Every ‘physical’ and ‘valuable’ thing was considered worth in the barter trade system. But later, comprehending the problems of the system, materials and metals such as gold and silver were accepted as means of payment.
Further development of such means of exchange like gold and silver gave rise to metal coins and consequently paper money which became very popular and common in stabilized and grown economies. This was actually introduced in the middle Ages and forms the basis of the today’s modern means of exchange.
Inadequate and uneven supply of paper money, because of lack of backing by gold resulted in a mammoth inflation and various other problems. Consequently, foreign exchange virtually became inaccessible and useless. Therefore, foreign exchange controls and organizations were set up to overlook the economies breaching the laws and regulations of paper money supply and setting the standards as well. This lowered down the irresponsibility of economies to print paper money according to their wish.
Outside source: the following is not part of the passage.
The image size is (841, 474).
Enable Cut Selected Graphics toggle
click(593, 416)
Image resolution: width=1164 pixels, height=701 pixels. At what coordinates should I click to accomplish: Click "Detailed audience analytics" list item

Later, after the World War II many organizations were settled up to overlook and control the world’s money and setting rules and regulations for it. Organizations like International Monetary Fund (IMF), World Bank, General Agreement on Tariffs and Trade were established to strictly enforce some rulings to the world’s money. These organizations helped stabilize the world’s money which was one of the reasons for the war. The agreement of Bretton Woods initiated in July 1944. This agreement finally resulted in the proposal of fixed exchange rates throughout the countries of the world with respect to US Dollar. But the idea of this agreement could not live longer and the system introduced by European Economic Community was launched. Events took place in the first half of 20th century were also the reasons for the devaluation and destabilization of the US backed exchange rate.
Even after facing so much hurdles and bumpy scenario, commercial companies had face much stabilized and reliable currency environment in past and financial institutions are playing very active role in today’s currency stabilization and foreign exchange rate.